**Supplied information**:
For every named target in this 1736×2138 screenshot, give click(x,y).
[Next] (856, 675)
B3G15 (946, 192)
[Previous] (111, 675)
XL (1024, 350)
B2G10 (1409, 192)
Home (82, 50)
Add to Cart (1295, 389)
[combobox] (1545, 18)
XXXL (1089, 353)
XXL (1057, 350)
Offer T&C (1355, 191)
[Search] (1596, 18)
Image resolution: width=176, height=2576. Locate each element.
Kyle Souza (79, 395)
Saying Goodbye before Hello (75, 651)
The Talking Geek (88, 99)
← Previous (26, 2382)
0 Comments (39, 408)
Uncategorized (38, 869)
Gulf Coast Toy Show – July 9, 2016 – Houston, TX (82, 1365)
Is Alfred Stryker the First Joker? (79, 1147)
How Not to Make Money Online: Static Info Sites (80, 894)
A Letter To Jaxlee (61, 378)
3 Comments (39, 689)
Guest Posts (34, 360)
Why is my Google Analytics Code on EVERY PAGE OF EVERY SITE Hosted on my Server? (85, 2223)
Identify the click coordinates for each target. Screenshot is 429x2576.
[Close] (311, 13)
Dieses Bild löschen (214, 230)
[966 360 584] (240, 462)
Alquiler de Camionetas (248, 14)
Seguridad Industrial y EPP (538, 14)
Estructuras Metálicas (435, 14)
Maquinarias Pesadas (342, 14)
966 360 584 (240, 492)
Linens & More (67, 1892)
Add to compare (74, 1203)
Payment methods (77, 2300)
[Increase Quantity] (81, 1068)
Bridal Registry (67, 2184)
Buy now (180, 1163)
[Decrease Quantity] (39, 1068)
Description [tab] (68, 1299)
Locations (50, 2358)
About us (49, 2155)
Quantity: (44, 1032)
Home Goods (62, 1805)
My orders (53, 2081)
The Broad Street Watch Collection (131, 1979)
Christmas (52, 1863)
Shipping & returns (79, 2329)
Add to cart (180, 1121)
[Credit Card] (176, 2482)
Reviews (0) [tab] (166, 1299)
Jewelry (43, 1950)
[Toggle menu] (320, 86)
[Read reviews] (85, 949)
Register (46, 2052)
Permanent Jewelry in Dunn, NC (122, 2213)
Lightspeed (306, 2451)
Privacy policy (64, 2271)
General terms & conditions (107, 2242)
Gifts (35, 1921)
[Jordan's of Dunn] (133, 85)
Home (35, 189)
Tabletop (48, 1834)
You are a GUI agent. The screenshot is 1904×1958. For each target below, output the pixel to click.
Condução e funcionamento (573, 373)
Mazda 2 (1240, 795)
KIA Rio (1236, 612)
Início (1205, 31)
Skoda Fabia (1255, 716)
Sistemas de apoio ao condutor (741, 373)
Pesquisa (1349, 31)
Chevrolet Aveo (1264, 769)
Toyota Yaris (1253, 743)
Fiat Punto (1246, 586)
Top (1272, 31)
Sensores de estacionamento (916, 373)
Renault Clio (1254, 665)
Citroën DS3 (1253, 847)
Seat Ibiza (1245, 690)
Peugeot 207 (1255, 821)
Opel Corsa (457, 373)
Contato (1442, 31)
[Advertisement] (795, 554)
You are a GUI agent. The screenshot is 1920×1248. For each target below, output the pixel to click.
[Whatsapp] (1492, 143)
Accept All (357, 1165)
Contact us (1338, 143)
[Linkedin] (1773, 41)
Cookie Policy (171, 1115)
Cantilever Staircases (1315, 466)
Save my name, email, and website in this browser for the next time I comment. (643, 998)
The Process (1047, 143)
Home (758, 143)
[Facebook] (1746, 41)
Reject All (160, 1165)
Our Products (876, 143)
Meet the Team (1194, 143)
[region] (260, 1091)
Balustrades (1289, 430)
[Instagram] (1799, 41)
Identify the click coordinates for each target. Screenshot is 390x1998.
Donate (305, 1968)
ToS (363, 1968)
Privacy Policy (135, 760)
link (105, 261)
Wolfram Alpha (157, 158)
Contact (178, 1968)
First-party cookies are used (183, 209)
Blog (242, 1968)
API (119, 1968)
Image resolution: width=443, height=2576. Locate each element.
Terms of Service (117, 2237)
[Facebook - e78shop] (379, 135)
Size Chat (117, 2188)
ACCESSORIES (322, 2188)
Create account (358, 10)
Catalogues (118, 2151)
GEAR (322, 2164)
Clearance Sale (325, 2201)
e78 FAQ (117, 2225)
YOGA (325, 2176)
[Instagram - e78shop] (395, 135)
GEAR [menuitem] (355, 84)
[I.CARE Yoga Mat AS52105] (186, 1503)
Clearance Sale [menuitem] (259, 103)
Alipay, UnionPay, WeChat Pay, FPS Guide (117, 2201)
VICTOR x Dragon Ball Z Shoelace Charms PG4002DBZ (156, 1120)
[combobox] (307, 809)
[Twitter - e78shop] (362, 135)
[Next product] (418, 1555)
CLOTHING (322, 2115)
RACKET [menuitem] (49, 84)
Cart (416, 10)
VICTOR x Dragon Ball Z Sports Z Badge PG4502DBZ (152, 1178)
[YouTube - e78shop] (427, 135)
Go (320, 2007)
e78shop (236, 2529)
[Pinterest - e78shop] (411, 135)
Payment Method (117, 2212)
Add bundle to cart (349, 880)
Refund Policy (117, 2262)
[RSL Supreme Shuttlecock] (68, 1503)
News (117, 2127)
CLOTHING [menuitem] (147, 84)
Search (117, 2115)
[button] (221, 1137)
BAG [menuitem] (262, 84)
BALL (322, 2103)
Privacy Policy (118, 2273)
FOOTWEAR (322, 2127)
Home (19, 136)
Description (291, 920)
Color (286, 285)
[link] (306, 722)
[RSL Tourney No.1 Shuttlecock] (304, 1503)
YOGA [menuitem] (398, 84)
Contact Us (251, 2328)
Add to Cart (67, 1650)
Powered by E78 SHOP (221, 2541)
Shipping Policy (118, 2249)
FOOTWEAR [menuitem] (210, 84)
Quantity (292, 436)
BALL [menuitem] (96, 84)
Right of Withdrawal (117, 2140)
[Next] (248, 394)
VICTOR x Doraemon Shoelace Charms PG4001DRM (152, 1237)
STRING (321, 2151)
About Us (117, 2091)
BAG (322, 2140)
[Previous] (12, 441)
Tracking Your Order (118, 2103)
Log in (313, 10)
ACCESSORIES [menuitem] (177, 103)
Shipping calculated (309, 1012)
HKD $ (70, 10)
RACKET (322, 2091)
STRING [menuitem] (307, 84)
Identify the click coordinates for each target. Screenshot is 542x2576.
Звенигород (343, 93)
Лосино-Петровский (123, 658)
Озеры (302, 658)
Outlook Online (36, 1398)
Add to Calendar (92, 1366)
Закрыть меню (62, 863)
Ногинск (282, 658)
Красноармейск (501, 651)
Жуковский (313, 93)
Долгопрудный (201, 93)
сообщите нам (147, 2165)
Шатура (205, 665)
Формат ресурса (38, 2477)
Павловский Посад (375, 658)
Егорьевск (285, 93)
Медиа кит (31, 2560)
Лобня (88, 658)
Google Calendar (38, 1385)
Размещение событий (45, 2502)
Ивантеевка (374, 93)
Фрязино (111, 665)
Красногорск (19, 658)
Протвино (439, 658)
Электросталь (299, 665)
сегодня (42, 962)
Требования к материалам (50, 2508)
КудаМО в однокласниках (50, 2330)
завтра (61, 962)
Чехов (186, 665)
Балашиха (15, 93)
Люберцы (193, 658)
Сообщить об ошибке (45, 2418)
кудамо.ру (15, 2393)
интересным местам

**What is required**:
In the entries above, locate every line with the word "Shipping" and copy it.

**Exercise result**:
Shipping & returns (79, 2329)
Shipping Policy (118, 2249)
Shipping calculated (309, 1012)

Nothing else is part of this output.